Тем же летом Анна Хейнс изложила на бумаге и отправила советским властям свое практическое предложение о создании сестринского центра с программой обучения: двухлетний или трехгодичный курс, с прицелом на будущее расширение ее проекта. Если бы все пошло хорошо, этот проект мог бы стать моделью для других медицинских учреждений.
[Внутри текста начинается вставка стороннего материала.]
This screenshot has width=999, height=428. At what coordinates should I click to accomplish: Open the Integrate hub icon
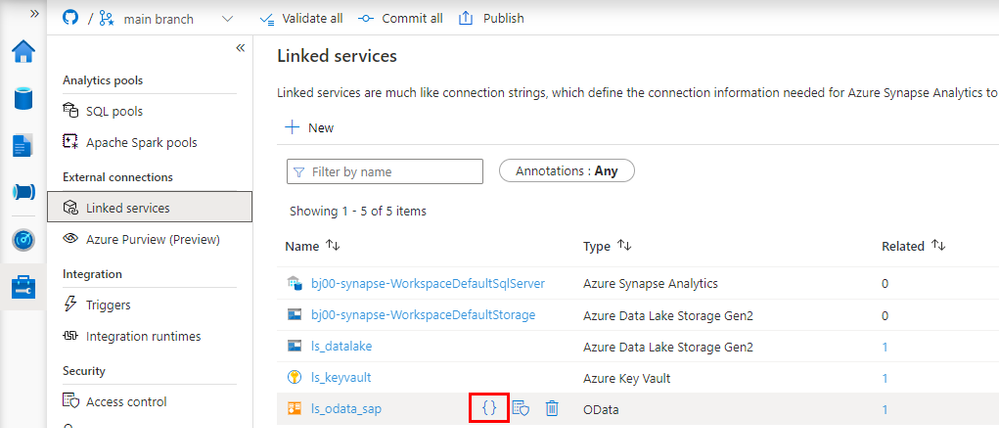click(23, 192)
Наркомздрав РСФСР поручил доктору Лебедевой рассмотреть предложения Хейнс, как-никак Вера Павловна являлась руководителем отдела материнства и детства, а также близко знала саму американку. В. П. Лебедева отклонила предложение, ответив, что, если квакеры действительно заинтересованы в развитии сестринского дела в России, пускай они лучше окажут финансовую помощь уже существующим школам. Мол, давайте деньги, а мы уж сами разберемся. Будучи до мозга костей советским человеком, хотя и поработав в 1912–1917 годах в Женеве, в университетской гинекологической клинике профессора Бейтнера в качестве интерна, доктор Лебедева имела минимальное представление о фандрайзинге. И все же Анна Хейнс – вместе с Фредом Триттоном, и. о. директора московского квакерского центра, – смогла убедить ее в необходимости учреждения именно отдельной структуры: это значительно упростило бы сбор средств за рубежом, втолковывала она Вере Павловне. Лебедева согласилась и предложила квакерам на выбор несколько строений, относившихся к ее научно-исследовательскому институту. Однако состояние зданий было столь плачевным, что только на ремонт потребовалось бы 22 000 долларов. Хейнс поставила свою подпись под соглашением с Наркомздравом об учреждении школы сестринского дела, отправив запрос в Филадельфию о возможности собрать такую сумму.